Grocery prices increased by substantially more than the general rate of inflation over the last year, a price comparison survey by National Consumer Agency (NCA) shows.
Between July 2010 and the start of this month, the cost of an identical basket of goods jumped in price by over 5 per cent in the State's four main grocery retailers, the agency found.
The annual rate of inflation across all sectors currently stands at 2.7 per cent after reaching a 30-month high of 3.2 per cent in April.
The return of grocery price inflation is bad news for consumers as - outside of mortgage repayments - it is the single biggest expenditure for most households.
A similar survey published last August showed that between January 2009 and July 2010, grocery prices had fallen by about14 per cent.
The survey compared prices across a basket of 92 commonly purchased branded products in Dunnes Stores, Tesco, Superquinn and SuperValu. It shows that “price matching” continues to be a feature of the Irish grocery sector, with over a third of products costing exactly the same across the five retailers. There was a price difference of just 3.4 per cent between the cheapest and the most expensive retailer.
Tesco and Dunnes Stores charged €262.37 and €262.41 respectively for the basket, a difference of just 4 cent or 0.02 per cent. In Superquinn, the same items cost €3.44 or 1.3 per cent more than Tesco.
The NCA surveyed two separate SuperValu stores, as it is the only one of the big four retailers which does not operate a policy of national pricing. Results for the two stores differed by just 1 cent and the cheaper basket cost €271.26 or 3.4 per cent more than Tesco.
“Last August, we observed that price matching appeared to be a feature of the Irish grocery market. The latest results suggest that this remains the case,” agency chef executive of Ann Fitzgerald said. “In particular, it is striking that 37 per cent of individual products surveyed had identical prices across all five retailers. Rather than seeing the emergence of a real champion of better value, we observe that grocery retailers in the Irish market remain tightly focused on matching, but not beating, the prices of their competitors."
Special offers continue to remain a feature of the grocery basket. Only in Dunnes Stores was there a notable decrease in the number of special offer items identified during the survey.

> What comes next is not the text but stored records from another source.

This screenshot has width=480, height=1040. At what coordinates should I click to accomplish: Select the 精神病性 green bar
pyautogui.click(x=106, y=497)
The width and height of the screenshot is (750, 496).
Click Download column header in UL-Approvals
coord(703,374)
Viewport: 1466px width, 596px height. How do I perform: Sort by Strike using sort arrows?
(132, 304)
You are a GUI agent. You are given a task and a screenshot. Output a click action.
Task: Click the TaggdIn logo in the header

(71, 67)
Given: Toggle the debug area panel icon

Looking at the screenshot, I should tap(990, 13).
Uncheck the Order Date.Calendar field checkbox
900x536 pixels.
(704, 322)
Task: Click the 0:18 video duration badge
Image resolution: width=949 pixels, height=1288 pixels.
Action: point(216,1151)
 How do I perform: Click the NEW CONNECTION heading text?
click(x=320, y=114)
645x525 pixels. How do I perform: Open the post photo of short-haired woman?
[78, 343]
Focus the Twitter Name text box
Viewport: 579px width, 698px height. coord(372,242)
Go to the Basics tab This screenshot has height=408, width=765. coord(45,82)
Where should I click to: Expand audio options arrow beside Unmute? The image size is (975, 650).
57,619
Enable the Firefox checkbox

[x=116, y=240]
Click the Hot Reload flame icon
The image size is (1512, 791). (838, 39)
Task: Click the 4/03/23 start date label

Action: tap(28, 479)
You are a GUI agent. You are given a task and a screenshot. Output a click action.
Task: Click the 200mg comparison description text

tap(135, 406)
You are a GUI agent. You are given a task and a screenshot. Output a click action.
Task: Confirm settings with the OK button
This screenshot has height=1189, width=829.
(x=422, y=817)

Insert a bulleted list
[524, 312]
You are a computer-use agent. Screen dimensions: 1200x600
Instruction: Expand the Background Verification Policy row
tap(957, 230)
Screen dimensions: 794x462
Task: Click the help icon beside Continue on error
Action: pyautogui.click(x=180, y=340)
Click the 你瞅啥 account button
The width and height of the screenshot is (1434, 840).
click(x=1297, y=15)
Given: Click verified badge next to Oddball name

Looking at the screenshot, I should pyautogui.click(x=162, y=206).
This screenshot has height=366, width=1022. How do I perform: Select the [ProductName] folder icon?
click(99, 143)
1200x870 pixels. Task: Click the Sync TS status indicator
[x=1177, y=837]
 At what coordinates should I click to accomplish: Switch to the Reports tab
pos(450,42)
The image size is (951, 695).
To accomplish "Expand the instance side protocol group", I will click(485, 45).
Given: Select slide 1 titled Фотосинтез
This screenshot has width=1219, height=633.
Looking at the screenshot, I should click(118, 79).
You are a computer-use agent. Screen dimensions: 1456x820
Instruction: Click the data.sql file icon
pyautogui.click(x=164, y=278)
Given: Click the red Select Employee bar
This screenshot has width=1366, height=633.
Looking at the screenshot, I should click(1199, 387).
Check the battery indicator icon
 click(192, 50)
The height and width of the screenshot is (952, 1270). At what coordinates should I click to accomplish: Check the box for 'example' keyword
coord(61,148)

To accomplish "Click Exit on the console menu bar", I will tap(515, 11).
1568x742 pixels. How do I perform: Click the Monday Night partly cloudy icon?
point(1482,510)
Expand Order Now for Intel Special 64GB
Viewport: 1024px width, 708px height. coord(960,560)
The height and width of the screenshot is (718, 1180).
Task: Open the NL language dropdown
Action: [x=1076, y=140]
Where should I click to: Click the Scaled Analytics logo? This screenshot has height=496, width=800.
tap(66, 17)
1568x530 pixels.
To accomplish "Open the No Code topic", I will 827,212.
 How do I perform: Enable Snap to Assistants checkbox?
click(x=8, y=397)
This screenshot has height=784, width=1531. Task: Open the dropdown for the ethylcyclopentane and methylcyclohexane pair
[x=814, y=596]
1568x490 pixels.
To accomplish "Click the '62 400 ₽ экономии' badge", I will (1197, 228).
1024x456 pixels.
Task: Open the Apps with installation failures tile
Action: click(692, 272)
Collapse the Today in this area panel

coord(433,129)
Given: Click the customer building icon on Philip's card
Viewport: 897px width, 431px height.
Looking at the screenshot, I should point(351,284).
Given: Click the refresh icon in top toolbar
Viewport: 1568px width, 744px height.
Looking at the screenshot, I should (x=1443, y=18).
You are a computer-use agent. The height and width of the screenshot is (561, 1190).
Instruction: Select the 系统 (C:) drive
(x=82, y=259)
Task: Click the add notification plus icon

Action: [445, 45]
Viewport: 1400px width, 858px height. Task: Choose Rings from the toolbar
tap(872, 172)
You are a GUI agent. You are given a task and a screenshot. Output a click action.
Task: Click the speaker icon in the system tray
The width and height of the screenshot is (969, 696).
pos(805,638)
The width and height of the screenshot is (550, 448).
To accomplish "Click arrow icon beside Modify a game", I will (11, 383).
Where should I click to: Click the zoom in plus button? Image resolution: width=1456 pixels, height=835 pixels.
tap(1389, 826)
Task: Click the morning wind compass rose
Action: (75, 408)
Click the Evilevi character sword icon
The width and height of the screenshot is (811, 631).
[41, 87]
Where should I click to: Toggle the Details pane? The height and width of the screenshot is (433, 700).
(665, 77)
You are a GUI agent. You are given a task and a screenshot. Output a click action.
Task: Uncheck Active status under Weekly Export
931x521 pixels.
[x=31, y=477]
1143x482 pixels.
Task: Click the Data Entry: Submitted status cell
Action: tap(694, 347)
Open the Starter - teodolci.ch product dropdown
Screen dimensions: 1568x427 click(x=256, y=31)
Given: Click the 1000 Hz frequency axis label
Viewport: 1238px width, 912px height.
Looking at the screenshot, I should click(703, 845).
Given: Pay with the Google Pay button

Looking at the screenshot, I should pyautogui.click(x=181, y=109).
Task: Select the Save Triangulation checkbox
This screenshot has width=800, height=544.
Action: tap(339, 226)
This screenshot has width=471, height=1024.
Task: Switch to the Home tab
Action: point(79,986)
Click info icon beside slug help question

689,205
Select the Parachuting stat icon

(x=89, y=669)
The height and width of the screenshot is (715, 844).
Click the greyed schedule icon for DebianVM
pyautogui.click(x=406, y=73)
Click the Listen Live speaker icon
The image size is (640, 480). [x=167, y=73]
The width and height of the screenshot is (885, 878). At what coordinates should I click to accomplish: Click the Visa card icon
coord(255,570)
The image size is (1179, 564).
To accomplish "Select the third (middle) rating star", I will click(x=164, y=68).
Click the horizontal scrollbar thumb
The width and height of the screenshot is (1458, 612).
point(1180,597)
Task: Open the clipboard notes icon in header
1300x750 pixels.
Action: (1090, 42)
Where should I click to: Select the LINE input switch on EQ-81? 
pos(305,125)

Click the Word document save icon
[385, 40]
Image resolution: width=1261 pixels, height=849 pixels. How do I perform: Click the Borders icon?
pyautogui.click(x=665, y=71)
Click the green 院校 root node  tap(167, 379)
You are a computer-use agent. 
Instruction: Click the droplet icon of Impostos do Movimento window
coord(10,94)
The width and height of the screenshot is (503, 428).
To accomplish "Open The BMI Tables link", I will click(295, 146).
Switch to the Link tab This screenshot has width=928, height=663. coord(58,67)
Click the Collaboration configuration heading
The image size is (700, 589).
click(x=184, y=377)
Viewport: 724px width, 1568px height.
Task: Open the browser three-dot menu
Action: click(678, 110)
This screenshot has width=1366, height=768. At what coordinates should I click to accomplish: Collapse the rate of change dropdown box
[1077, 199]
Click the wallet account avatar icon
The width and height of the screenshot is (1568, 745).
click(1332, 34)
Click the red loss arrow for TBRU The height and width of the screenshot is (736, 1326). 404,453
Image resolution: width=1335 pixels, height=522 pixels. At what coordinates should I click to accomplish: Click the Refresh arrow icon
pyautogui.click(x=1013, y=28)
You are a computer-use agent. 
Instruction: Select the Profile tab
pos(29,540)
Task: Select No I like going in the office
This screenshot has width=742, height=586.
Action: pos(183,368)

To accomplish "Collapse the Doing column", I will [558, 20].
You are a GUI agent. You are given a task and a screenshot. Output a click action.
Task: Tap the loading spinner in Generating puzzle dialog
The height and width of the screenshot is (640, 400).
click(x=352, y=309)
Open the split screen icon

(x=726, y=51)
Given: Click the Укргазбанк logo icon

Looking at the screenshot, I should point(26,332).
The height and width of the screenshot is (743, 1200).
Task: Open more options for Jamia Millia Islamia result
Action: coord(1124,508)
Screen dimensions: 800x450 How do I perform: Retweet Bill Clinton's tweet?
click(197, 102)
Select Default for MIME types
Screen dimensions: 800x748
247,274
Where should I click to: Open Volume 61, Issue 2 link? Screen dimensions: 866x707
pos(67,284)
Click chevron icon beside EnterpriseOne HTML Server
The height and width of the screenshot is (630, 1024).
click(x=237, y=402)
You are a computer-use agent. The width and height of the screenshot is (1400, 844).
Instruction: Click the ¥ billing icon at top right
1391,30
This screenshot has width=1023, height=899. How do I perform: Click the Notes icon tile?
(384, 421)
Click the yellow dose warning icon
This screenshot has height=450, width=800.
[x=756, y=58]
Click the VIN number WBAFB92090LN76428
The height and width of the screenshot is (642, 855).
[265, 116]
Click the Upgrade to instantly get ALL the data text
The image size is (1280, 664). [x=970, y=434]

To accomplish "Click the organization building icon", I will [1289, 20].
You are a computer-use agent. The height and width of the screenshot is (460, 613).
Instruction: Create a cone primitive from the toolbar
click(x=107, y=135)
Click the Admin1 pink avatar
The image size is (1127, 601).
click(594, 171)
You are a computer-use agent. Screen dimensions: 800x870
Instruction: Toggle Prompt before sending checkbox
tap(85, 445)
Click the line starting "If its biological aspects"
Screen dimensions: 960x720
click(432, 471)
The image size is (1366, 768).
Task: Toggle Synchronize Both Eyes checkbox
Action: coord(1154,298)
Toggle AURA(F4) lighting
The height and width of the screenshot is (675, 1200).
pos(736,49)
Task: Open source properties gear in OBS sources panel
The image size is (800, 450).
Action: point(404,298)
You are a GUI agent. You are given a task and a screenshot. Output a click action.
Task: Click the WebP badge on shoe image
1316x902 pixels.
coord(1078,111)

“Despite the high level of price matching and consumers preference for every day low prices rather than the hi-lo special offer model it is encouraging to see that shoppers have reacted positively to increasing prices and are playing the existing system, which isn’t set up to their advantage, to get the best value possible,” Ms Fitzgerald said.
While the return of inflation to the grocery market clearly means overall price increases, grocery market data from Kantar reveals a new dynamic amongst grocery shoppers in this country.
The latest Kantar data covering the 12-week period ending June 12th, shows grocery price inflation at 3.9 per cent year on year, while the total increase in the amount consumers are spending is 0.9 per cent.
This indicates shoppers are responding to price increases and have altered their buying behaviour either by buying more items on promotion, switching to own brand or private label equivalents of branded grocery items or by reducing the quantity purchased. This price sensitivity marks a relatively new departure for shoppers who, during the boom years, displayed very little of these value-seeking behaviours.